Repeat the records below in their entirety, exactly.

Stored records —
**********
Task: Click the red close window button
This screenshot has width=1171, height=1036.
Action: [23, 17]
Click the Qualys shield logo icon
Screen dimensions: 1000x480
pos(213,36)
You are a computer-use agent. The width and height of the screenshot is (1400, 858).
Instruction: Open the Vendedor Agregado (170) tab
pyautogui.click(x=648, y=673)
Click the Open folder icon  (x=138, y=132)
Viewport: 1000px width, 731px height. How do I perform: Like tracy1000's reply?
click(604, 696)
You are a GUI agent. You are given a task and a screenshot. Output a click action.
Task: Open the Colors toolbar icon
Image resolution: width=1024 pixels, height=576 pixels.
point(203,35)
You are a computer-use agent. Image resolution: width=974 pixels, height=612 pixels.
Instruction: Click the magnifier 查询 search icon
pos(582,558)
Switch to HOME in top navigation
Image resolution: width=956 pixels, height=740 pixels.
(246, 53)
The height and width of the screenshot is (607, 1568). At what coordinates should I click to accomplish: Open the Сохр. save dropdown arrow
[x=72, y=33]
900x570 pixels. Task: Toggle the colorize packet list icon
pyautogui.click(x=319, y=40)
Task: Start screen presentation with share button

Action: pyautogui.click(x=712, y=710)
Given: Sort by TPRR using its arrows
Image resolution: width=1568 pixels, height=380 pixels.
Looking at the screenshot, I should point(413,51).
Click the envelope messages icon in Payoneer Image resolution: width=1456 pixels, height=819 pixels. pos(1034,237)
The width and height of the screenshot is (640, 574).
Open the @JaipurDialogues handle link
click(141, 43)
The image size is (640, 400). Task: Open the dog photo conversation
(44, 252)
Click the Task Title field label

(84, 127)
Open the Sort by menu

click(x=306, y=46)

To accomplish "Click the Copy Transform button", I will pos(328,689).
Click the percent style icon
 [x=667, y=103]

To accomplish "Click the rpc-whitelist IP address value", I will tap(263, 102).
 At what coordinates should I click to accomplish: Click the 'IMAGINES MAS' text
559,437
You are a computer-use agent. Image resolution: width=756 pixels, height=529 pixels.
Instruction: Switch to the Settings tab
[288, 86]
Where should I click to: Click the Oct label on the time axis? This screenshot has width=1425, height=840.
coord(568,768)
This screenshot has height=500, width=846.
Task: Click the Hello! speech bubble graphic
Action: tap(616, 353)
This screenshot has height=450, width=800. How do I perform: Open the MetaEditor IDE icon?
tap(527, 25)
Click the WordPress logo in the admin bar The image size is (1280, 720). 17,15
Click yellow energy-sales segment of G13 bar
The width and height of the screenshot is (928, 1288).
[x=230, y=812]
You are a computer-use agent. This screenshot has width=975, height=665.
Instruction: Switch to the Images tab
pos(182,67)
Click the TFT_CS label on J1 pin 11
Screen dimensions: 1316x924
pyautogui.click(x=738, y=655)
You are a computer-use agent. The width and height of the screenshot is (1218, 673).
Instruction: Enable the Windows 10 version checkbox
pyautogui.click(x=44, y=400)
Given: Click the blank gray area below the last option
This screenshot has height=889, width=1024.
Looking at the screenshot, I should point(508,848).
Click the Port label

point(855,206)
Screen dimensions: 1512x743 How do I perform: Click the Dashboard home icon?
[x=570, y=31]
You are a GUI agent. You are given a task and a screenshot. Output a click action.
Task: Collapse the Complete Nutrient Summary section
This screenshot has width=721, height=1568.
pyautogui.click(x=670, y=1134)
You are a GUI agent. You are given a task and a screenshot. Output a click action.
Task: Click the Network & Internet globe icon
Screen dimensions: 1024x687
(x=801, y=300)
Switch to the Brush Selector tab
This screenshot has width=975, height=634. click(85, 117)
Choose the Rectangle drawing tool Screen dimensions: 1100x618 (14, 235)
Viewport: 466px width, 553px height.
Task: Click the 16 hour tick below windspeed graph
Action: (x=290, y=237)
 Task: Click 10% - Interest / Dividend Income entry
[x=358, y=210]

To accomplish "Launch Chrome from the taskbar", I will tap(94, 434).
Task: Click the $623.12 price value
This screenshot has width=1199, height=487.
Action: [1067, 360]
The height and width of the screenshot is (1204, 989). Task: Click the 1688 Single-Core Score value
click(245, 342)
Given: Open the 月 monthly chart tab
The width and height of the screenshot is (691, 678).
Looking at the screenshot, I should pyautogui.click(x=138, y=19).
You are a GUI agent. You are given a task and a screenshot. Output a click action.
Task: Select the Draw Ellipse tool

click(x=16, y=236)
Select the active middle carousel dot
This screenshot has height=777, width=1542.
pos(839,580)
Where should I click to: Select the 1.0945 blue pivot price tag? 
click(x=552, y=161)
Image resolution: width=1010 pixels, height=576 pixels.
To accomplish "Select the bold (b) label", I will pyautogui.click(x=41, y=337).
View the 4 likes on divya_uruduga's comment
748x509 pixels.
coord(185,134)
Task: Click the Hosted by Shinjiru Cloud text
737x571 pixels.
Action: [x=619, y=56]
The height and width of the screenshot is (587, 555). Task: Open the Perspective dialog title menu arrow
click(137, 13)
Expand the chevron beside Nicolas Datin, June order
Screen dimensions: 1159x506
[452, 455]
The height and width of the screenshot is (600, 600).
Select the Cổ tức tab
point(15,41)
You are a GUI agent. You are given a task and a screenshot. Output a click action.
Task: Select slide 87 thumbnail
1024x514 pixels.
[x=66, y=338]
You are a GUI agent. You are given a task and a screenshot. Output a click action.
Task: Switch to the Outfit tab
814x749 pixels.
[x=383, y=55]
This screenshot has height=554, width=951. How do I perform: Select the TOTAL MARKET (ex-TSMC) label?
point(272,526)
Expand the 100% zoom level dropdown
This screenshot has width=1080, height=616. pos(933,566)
**********
Exercise solution —
Task: Click the red close window button
This screenshot has width=1171, height=1036.
Action: [23, 17]
Click the Qualys shield logo icon
Screen dimensions: 1000x480
pos(213,36)
You are a computer-use agent. The width and height of the screenshot is (1400, 858).
Instruction: Open the Vendedor Agregado (170) tab
pyautogui.click(x=648, y=673)
Click the Open folder icon  (x=138, y=132)
Viewport: 1000px width, 731px height. How do I perform: Like tracy1000's reply?
click(604, 696)
You are a GUI agent. You are given a task and a screenshot. Output a click action.
Task: Open the Colors toolbar icon
Image resolution: width=1024 pixels, height=576 pixels.
point(203,35)
You are a computer-use agent. Image resolution: width=974 pixels, height=612 pixels.
Instruction: Click the magnifier 查询 search icon
pos(582,558)
Switch to HOME in top navigation
Image resolution: width=956 pixels, height=740 pixels.
(246, 53)
The height and width of the screenshot is (607, 1568). At what coordinates should I click to accomplish: Open the Сохр. save dropdown arrow
[x=72, y=33]
900x570 pixels. Task: Toggle the colorize packet list icon
pyautogui.click(x=319, y=40)
Task: Start screen presentation with share button

Action: pyautogui.click(x=712, y=710)
Given: Sort by TPRR using its arrows
Image resolution: width=1568 pixels, height=380 pixels.
Looking at the screenshot, I should point(413,51).
Click the envelope messages icon in Payoneer Image resolution: width=1456 pixels, height=819 pixels. pos(1034,237)
The width and height of the screenshot is (640, 574).
Open the @JaipurDialogues handle link
click(141, 43)
The image size is (640, 400). Task: Open the dog photo conversation
(44, 252)
Click the Task Title field label

(84, 127)
Open the Sort by menu

click(x=306, y=46)

To accomplish "Click the Copy Transform button", I will pos(328,689).
Click the percent style icon
 [x=667, y=103]

To accomplish "Click the rpc-whitelist IP address value", I will tap(263, 102).
 At what coordinates should I click to accomplish: Click the 'IMAGINES MAS' text
559,437
You are a computer-use agent. Image resolution: width=756 pixels, height=529 pixels.
Instruction: Switch to the Settings tab
[288, 86]
Where should I click to: Click the Oct label on the time axis? This screenshot has width=1425, height=840.
coord(568,768)
This screenshot has height=500, width=846.
Task: Click the Hello! speech bubble graphic
Action: tap(616, 353)
This screenshot has height=450, width=800. How do I perform: Open the MetaEditor IDE icon?
tap(527, 25)
Click the WordPress logo in the admin bar The image size is (1280, 720). 17,15
Click yellow energy-sales segment of G13 bar
The width and height of the screenshot is (928, 1288).
[x=230, y=812]
You are a computer-use agent. This screenshot has width=975, height=665.
Instruction: Switch to the Images tab
pos(182,67)
Click the TFT_CS label on J1 pin 11
Screen dimensions: 1316x924
pyautogui.click(x=738, y=655)
You are a computer-use agent. The width and height of the screenshot is (1218, 673).
Instruction: Enable the Windows 10 version checkbox
pyautogui.click(x=44, y=400)
Given: Click the blank gray area below the last option
This screenshot has height=889, width=1024.
Looking at the screenshot, I should point(508,848).
Click the Port label

point(855,206)
Screen dimensions: 1512x743 How do I perform: Click the Dashboard home icon?
[x=570, y=31]
You are a GUI agent. You are given a task and a screenshot. Output a click action.
Task: Collapse the Complete Nutrient Summary section
This screenshot has width=721, height=1568.
pyautogui.click(x=670, y=1134)
You are a GUI agent. You are given a task and a screenshot. Output a click action.
Task: Click the Network & Internet globe icon
Screen dimensions: 1024x687
(x=801, y=300)
Switch to the Brush Selector tab
This screenshot has width=975, height=634. click(85, 117)
Choose the Rectangle drawing tool Screen dimensions: 1100x618 (14, 235)
Viewport: 466px width, 553px height.
Task: Click the 16 hour tick below windspeed graph
Action: (x=290, y=237)
 Task: Click 10% - Interest / Dividend Income entry
[x=358, y=210]

To accomplish "Launch Chrome from the taskbar", I will tap(94, 434).
Task: Click the $623.12 price value
This screenshot has width=1199, height=487.
Action: [1067, 360]
The height and width of the screenshot is (1204, 989). Task: Click the 1688 Single-Core Score value
click(245, 342)
Given: Open the 月 monthly chart tab
The width and height of the screenshot is (691, 678).
Looking at the screenshot, I should pyautogui.click(x=138, y=19).
You are a GUI agent. You are given a task and a screenshot. Output a click action.
Task: Select the Draw Ellipse tool

click(x=16, y=236)
Select the active middle carousel dot
This screenshot has height=777, width=1542.
pos(839,580)
Where should I click to: Select the 1.0945 blue pivot price tag? 
click(x=552, y=161)
Image resolution: width=1010 pixels, height=576 pixels.
To accomplish "Select the bold (b) label", I will pyautogui.click(x=41, y=337).
View the 4 likes on divya_uruduga's comment
748x509 pixels.
coord(185,134)
Task: Click the Hosted by Shinjiru Cloud text
737x571 pixels.
Action: [x=619, y=56]
The height and width of the screenshot is (587, 555). Task: Open the Perspective dialog title menu arrow
click(137, 13)
Expand the chevron beside Nicolas Datin, June order
Screen dimensions: 1159x506
[452, 455]
The height and width of the screenshot is (600, 600).
Select the Cổ tức tab
point(15,41)
You are a GUI agent. You are given a task and a screenshot. Output a click action.
Task: Select slide 87 thumbnail
1024x514 pixels.
[x=66, y=338]
You are a GUI agent. You are given a task and a screenshot. Output a click action.
Task: Switch to the Outfit tab
814x749 pixels.
[x=383, y=55]
This screenshot has height=554, width=951. How do I perform: Select the TOTAL MARKET (ex-TSMC) label?
point(272,526)
Expand the 100% zoom level dropdown
This screenshot has width=1080, height=616. pos(933,566)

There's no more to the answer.